В своей деятельности атташе руководствовались перечнем запросов, которые отправлялись из Вашингтона атташе, находившимся за границей. Наиболее значимым приоритетом как для сухопутных, так и для военно-морских атташе в то время являлся поиск свидетельств прогресса СССР в области атомной энергии для разработки ядерного оружия. Среди высших приоритетов разведки также значились достижения СССР по управляемым ракетам и строительству подводных лодок. В сентябре 1948 г. офис военно-морской разведки выпустил «Инструкцию по сбору информации по подводным лодкам», в которой подчеркивалась необходимость «определить факт строительства подводной лодки и ход выполнения программы строительства без реального наблюдения за работами на лодке па верфи, к примеру, отмечая производство компонентов, их перевозку и поставку». Особое внимание атташе следовало обратить на реконструкцию туннелей и мостов, что могло свидетельствовать о планах массового производства подводных лодок и намерении перевозить готовые секции лодок наземным транспортом в некую отдаленную точку для сборки.
Для контр-адмирала Стивенса советская пресса являлась «единственным источником, из которого его аппарат мог получать регулярный поток информации о тех областях деятельности, о которых в завуалированной форме открыто и свободно оповещалась российская публика». Из прошлого опыта Стивенс усвоил, что «терпеливый сбор мелких деталей формирует, в конце концов, некий шаблон, который становится виден внимательному офицеру разведки, а масса открытого и доступного материала в России предоставляет множество подобных деталей». Атташе Стивенс также считал, что объем материала из открытых источников «настолько велик», а «людей с подходящей подготовкой и знанием русского языка для обработки материала в Вашингтоне» было «так мало», что сотрудникам его аппарата в Москве приходилось реферировать информацию из прессы, а не просто накапливать ее.
Публикация сообщений о присуждении «Сталинских премий за выдающиеся работы в области искусства и науки» порой являлась хорошей подсказкой относительно степени советских успехов в научных исследованиях.

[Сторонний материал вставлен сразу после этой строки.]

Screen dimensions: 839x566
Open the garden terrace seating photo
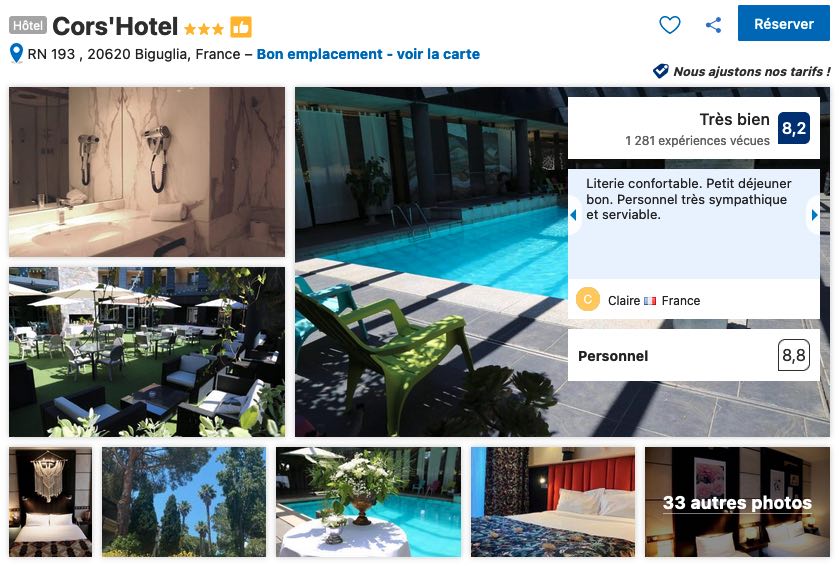tap(147, 352)
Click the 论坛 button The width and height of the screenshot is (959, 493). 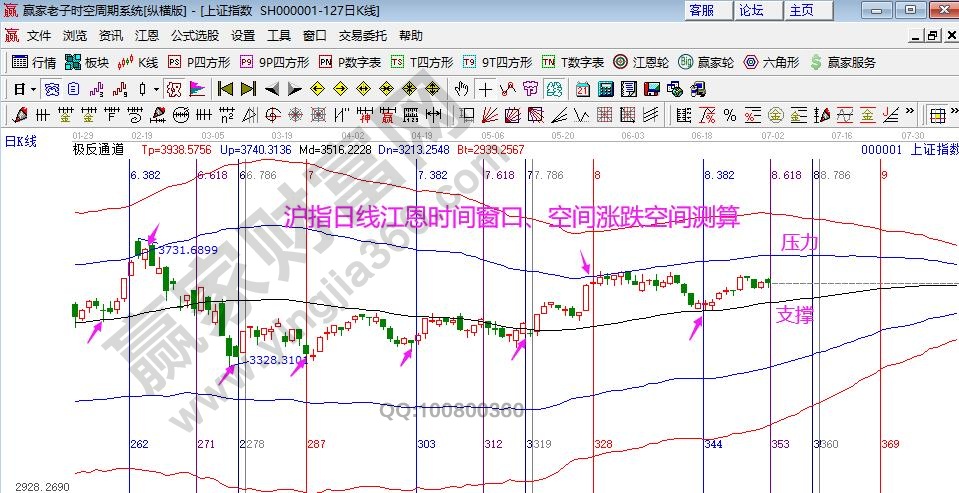[751, 10]
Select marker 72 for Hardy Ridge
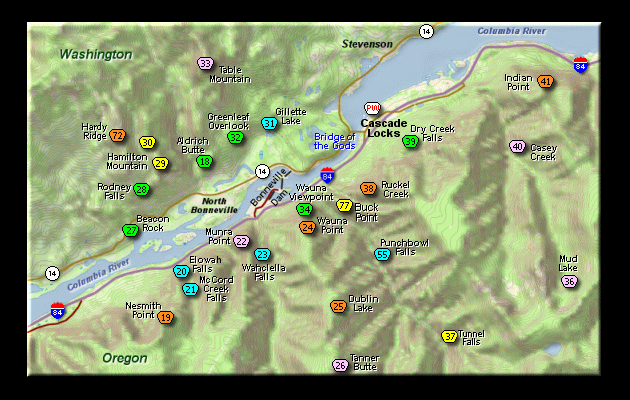Viewport: 630px width, 400px height. click(x=118, y=135)
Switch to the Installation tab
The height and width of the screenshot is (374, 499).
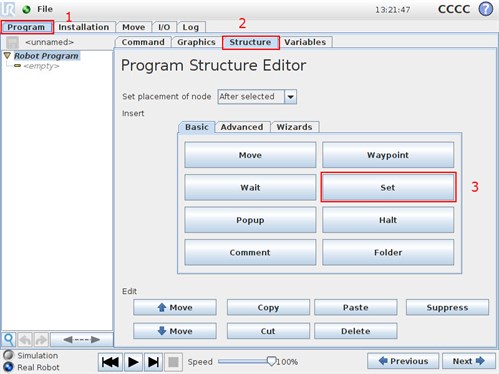coord(84,27)
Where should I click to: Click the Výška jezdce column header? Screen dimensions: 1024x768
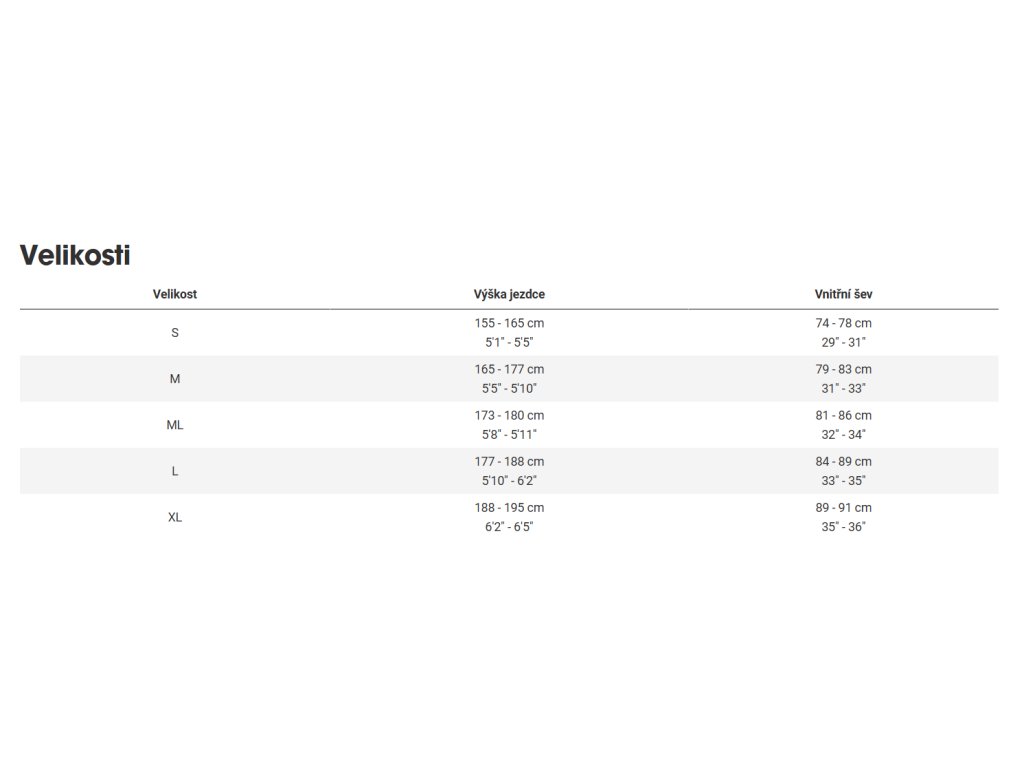click(x=509, y=294)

Подготовленному наблюдателю было нетрудно связать три премии с советскими работами по разработке атомной бомбы: два старших научных работника Радийного института отмечены наградами за «их работу, относящуюся к самонаведенному расщеплению урана», а другая награда отмечала работу по «сверхбыстрому фотографированию и его применению в исследовании процессов взрыва и удара».
ОБЩЕНИЕ С СОВЕТСКИМ ВМФ
Парады, официальные визиты и частные вечеринки всегда представляли определенный интерес с точки зрения разведки, и поэтому разные государства стремились использовать открывающиеся на этих мероприятиях возможности в пользу своих военных и военно-морских атташе. С советской стороны приглашения на подобные мероприятия были сведены до минимума. В 1947 г. сотрудники аппарата американского военно-морского атташе жаловались, что начиная со Дня Победы в мае 1945 г. их не пригласили ни на одно общественное мероприятие. Их советские коллеги в Вашингтоне в тот же период присутствовали на параде ВМС в Нью-Йорке (октябрь 1945 г.), учениях десантных сил в Карибском море (май 1946 г.) и многих других мероприятиях. Все вопросы, которые возникали у американских атташе, решались через отдел внешних сношений Министерства обороны, поэтому иностранные атташе не могли напрямую обратиться в ВМФ, что делало общение с советскими офицерами почти невозможным. На частные вечеринки атташе не приглашались, и Мэйплз «ни разу не слышал о том, чтобы кто-то из высокопоставленных политических чиновников или офицеров ВМФ пригласил иностранцев на частную вечеринку».
Отсутствие приглашений на общественные мероприятия и трудности американских военно-морских атташе в получении печатных материалов, издаваемых советским флотом, заставили Вашингтон принять в конце концов ответные меры. Двенадцатого мая 1947 г. начальник военно-морской разведки Т.Б. Инглис проинформировал находившегося в Москве Мэйплза о своей новой позиции относительно советского ВМФ: «Информация для вас: в то время как обычной практикой офиса военно-морской разведки является обеспечение военно-морских атташе различных стран в Вашингтоне его информационными выпусками, справками по составу команд кораблей и различными списками личного состава, названная практика ныне не распространяется на персонал военно-морского атташата СССР. Указанный персонал также не будет приглашаться в ознакомительные поездки, например, в академию ВМС или на военно-морские базы или корабли. Начальник военно-морской разведки исключил персонал советских военных атташатов из числа гостей, приглашаемых на частные социальные мероприятия типа коктейль или ужин в его резиденции... Этот персонал не будет получать приглашений
на подобные мероприятия до тех пор, пока вы не проинформируете меня о том, что наши представители в России получают подобные приглашения, или до вашей рекомендации (по какой-то причине) о более сердечном общении». Однако отношения между двумя сверхдержавами никогда не были разорваны до конца. Инглис был готов сообщить контр-адмиралу Е. Глинкову, вновь назначенному советскому военно-морскому атташе, что в любое время, когда у советского адмирала появится предложение о взаимном обмене, он, Инглис, с удовольствием изучит его. Инглис намеревался принять контр-адмирала Глинкова пятого мая и собирался продолжить передачу СССР материалов по гидрографии, если конференция международного гидрографического бюро, которая проводилась в Монако, получит согласие СССР на сотрудничество.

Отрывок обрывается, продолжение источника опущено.